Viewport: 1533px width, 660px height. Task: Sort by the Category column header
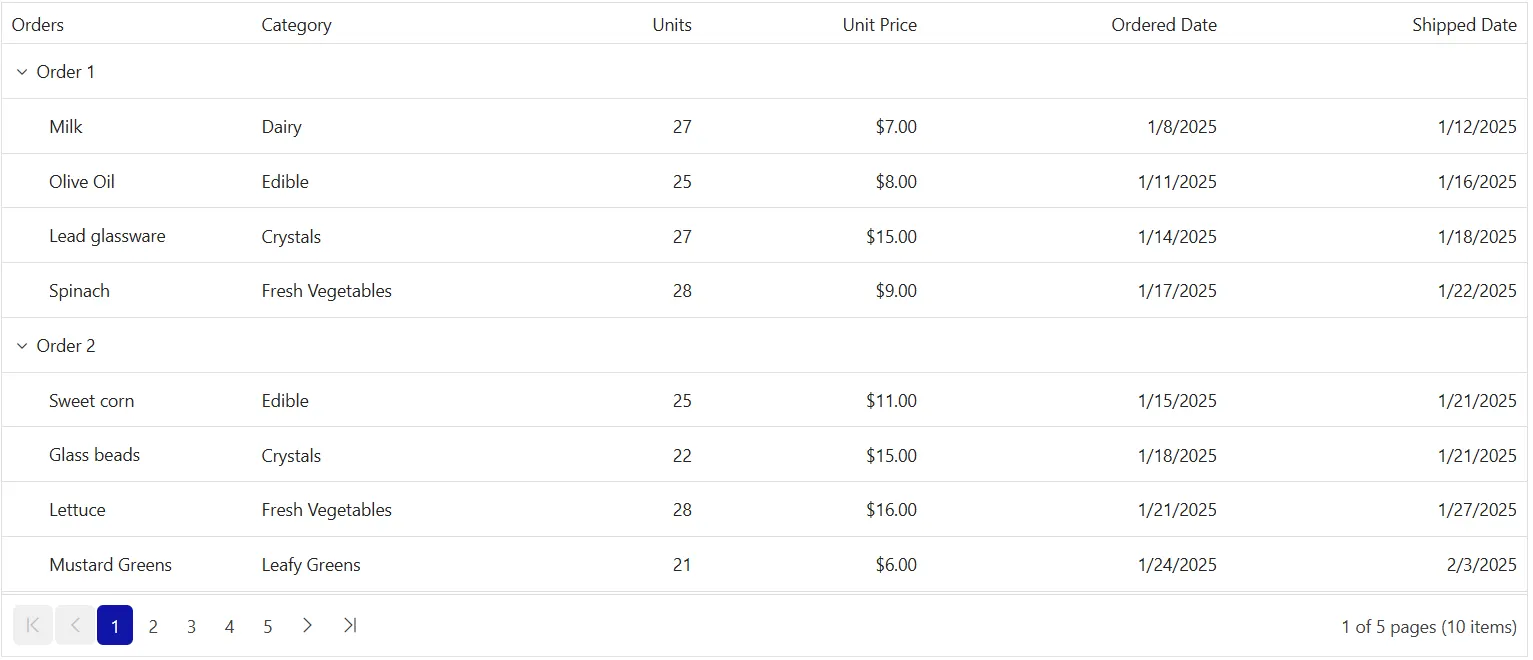pos(296,25)
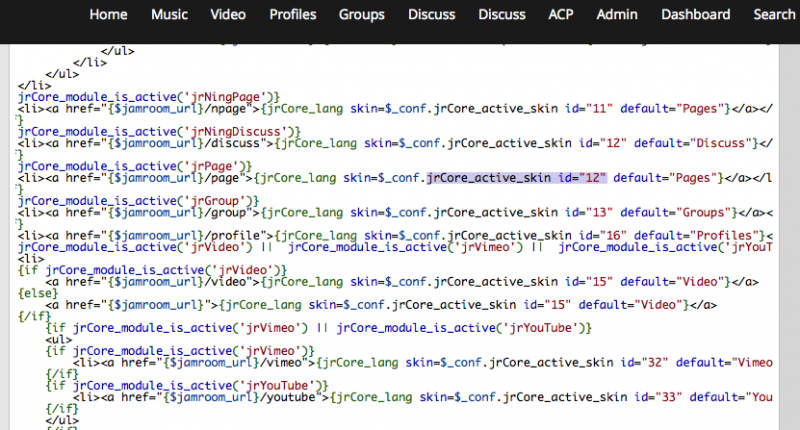
Task: Click the 'jrNingDiscuss' module check line
Action: (x=160, y=131)
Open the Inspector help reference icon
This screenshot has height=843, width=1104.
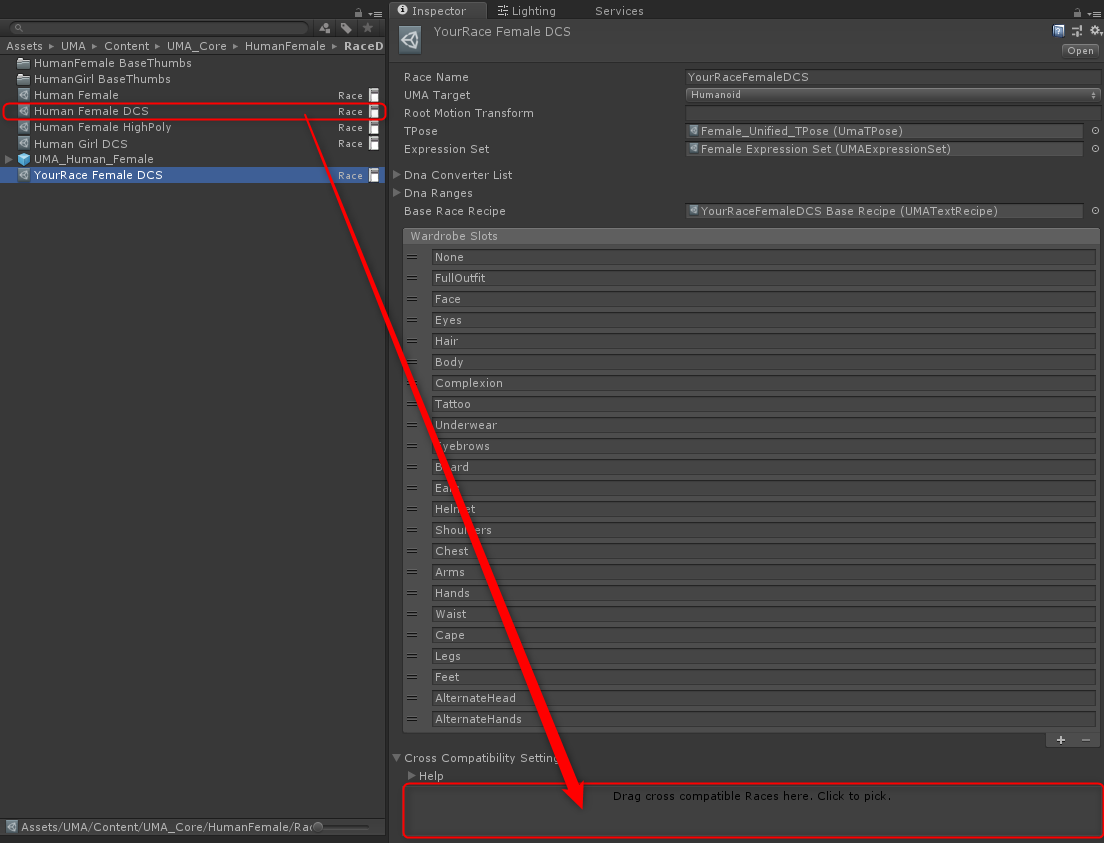tap(1059, 31)
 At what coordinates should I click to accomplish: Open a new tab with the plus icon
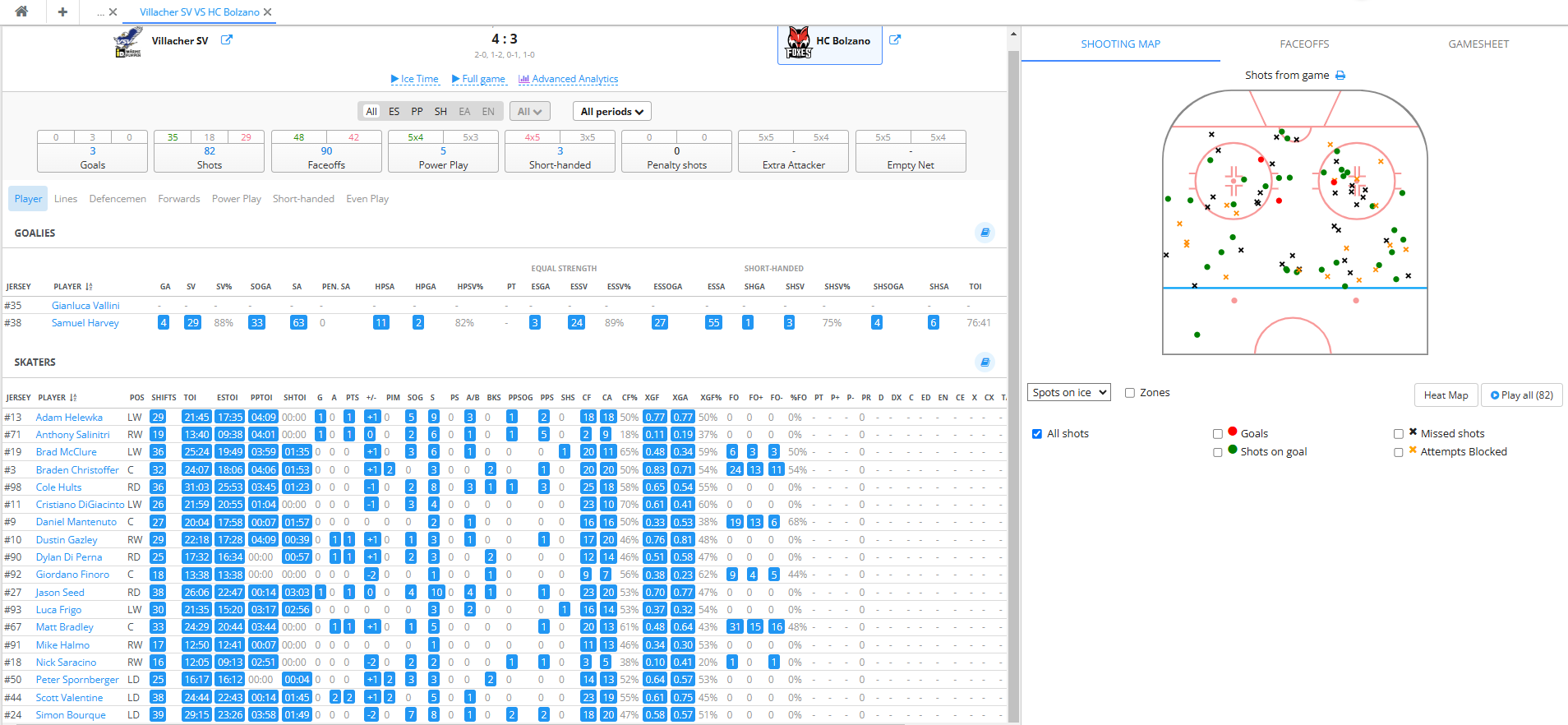pos(62,12)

------------

→ **Work request**: What is needed is every entry written out word for word, with no pictures.

→ **Output for this task**:
Viewport: 1533px width, 660px height. Task: Sort by the Category column header
pos(296,25)
Task: Click the 'jrNingDiscuss' module check line
Action: (x=160, y=131)
Open the Inspector help reference icon
This screenshot has height=843, width=1104.
tap(1059, 31)
 At what coordinates should I click to accomplish: Open a new tab with the plus icon
pos(62,12)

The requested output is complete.